• Over 2500 Rwandans from across Western Europe at gathering
BRUSSELS - President Paul Kagame, on Saturday evening, met with Rwandans from several European cities at a festive gathering in Brussels, four years since his last visit to Belgium.
The President is on a working visit to Belgium and will, on Monday, attend the fifth edition of the European Development Days.
Addressing nearly 2,700 Rwandans and friends of Rwanda who had braved the unusually cold Belgian winter,and travelled many hours to meet with him, President Kagame said that each one of them were living outside Rwanda for various reasons and had come at different times and under different circumstances, but that Rwanda belonged to all of them. And, what everyone seeks is a Rwanda for Rwandans, not for Tutsis, Hutus or Twas, or even foreigners, but for Rwandans.
Kagame spoke of the values that guide the new Rwanda, particularly the rejection of the culture of corruption, and importance of self worth of every Rwandan.
“As Rwandans, we have to believe in our own worth, and not expect to get this as a gift from someone else. People who do not value themselves cannot achieve development; we have seen this in the past in our country and on our continent,” he said.
The President cited registered success in many sectors; including education which has seen a massive increase in the number of children in schools since 1994; agriculture where, for the first time in its history, the country achieved food security; private sector development, where Rwanda has been a top performer in business reforms; governance where decentralization has empowered citizens; aid effectiveness – where the country has earned the reputation of utilizing donor support to great impact for the benefit of Rwandans; as well as unparalleled security in the region and beyond.
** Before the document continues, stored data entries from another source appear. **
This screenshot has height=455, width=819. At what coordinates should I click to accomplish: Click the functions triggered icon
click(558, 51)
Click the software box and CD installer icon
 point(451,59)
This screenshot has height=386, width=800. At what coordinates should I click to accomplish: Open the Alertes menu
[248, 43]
On the choices that Rwandans make for themselves, President Kagame questioned those who seemed to demand a different outcome when Rwandans had come out in record numbers to the election campaigns and to vote in defiance of the lies being propagated about their country.
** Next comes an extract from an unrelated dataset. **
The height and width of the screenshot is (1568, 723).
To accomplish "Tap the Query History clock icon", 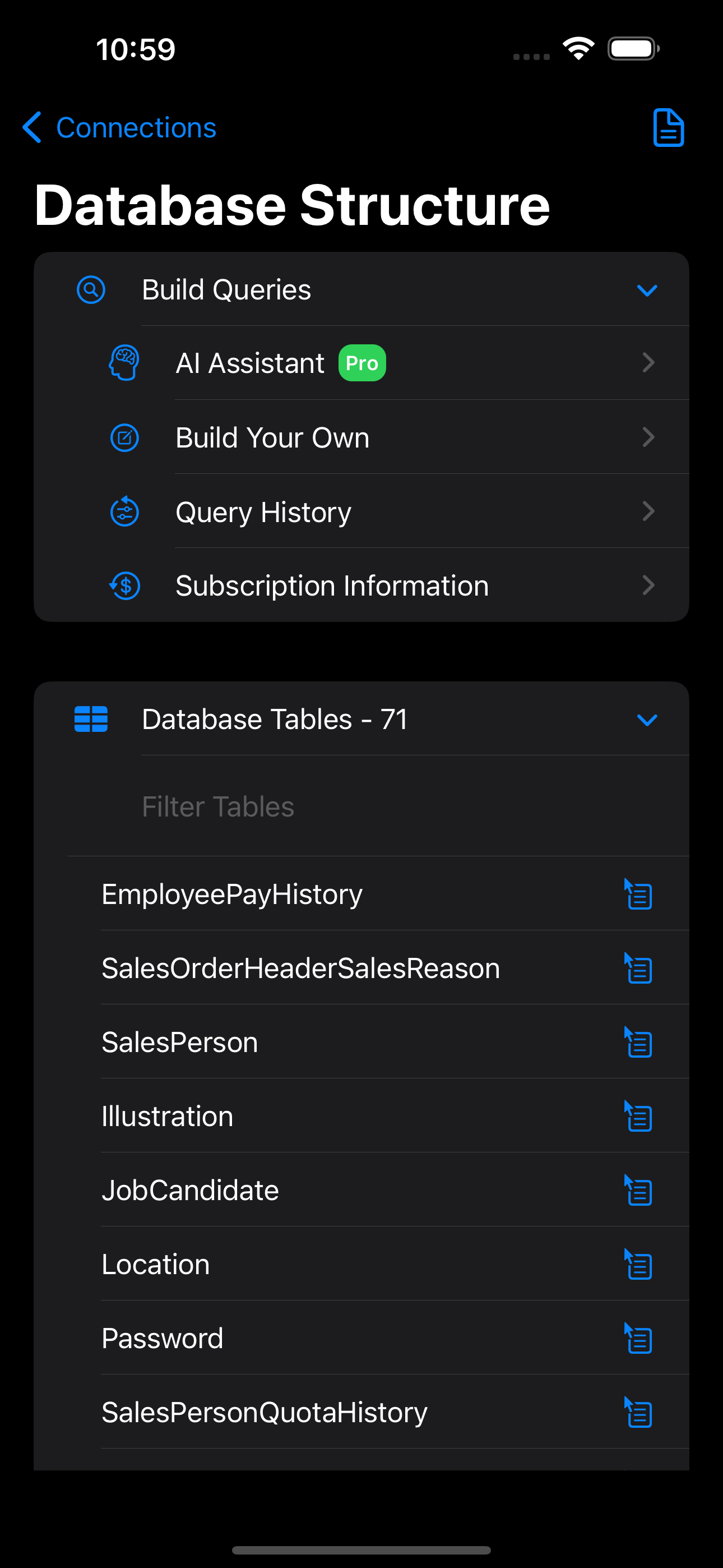I will coord(124,511).
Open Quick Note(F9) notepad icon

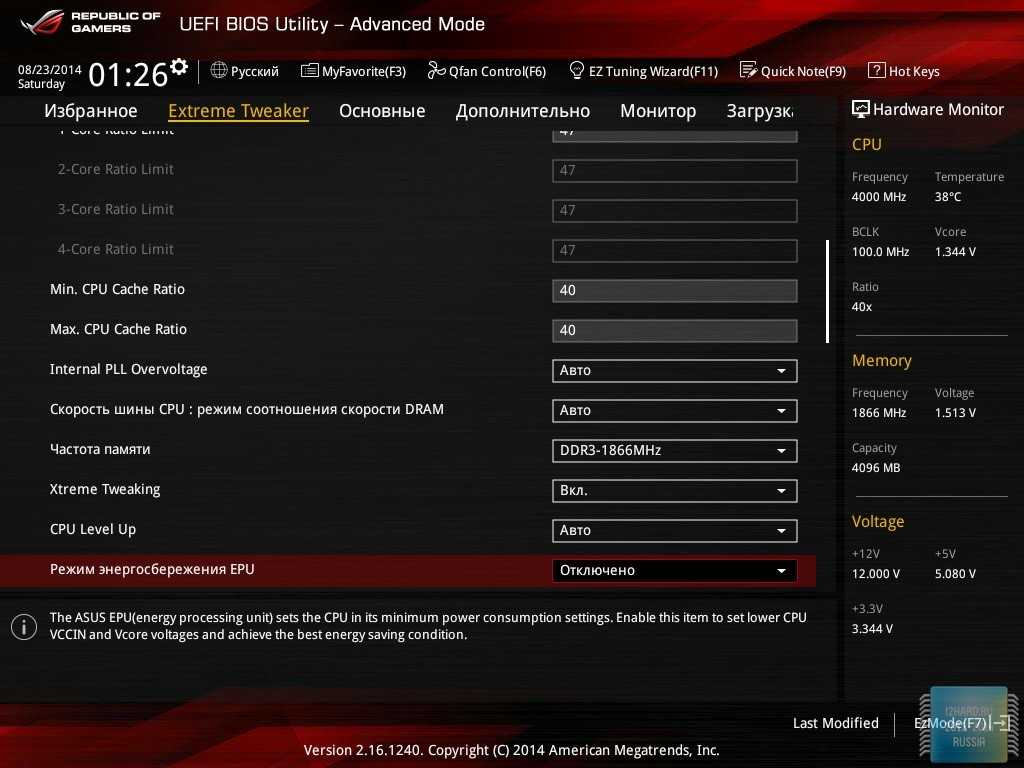[x=748, y=71]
“For those who claim to be experts on this, what should be the correct percentage in election results? There is a reason Rwandans voted the way they did, who else has the right to speak for them except themselves? It is Rwandans that vote, not journalists, not NGOs, not human rights organizations,” he pointed out.
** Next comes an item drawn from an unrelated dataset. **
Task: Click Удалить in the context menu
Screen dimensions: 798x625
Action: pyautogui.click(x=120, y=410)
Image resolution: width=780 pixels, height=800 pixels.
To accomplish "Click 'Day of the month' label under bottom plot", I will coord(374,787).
Correcting a representative of the Rwandan diaspora who had spoken earlier, Kagame pointed out that French had not been banned in Rwanda, rather English had been added on and both had joined Kinyarwanda as official languages. He also mentioned the significance of the addition of English in the current context of Rwanda’s pursuit of global trade and business partnerships to improve Rwandan lives, as well as the country’s membership in the East African Community and the Commonwealth.
Clarifying another misplaced concern by the same representative, on the wiring of funds from Europe to family members in Rwanda being construed as a crime, alluding to ongoing investigations into funds sent from abroad to the FDLR in the DRC, President Kagame pointed out that those sending normal remittances had nothing to worry about, but that support of terrorism anywhere in the world is punishable and that Rwanda was no exception.
On Gacaca, President Kagame said the system existed for a reason and urged those who criticized it to reflect on the reason why it was set up in the first place, and the benefits it had brought to the country.
The President added that in building a new Rwanda, there was room for debate, competition of ideas, forgiveness and compromise, but divisionism of the kind that once destroyed the country will never be allowed.
He questioned why Rwanda should always be spoken for by those who want to destroy it, and encouraged those who loved their country, wanted the best for it and represented the vast majority of Rwandans, to make their voices heard.
To great applause, President Kagame called on those who were ready to move back to Rwanda, to return with him, adding that those who preferred to stay and were being productive in Europe should do so, but no one should stay as a refugee or to be used as a tool by those wanting to see the country fail.
Following his address, President Kagame interacted with the gathering and responded to numerous questions and proposals on issues ranging from ideas to develop various sectors, cases of injustice, consular services in Europe as well as professional development among diaspora youth.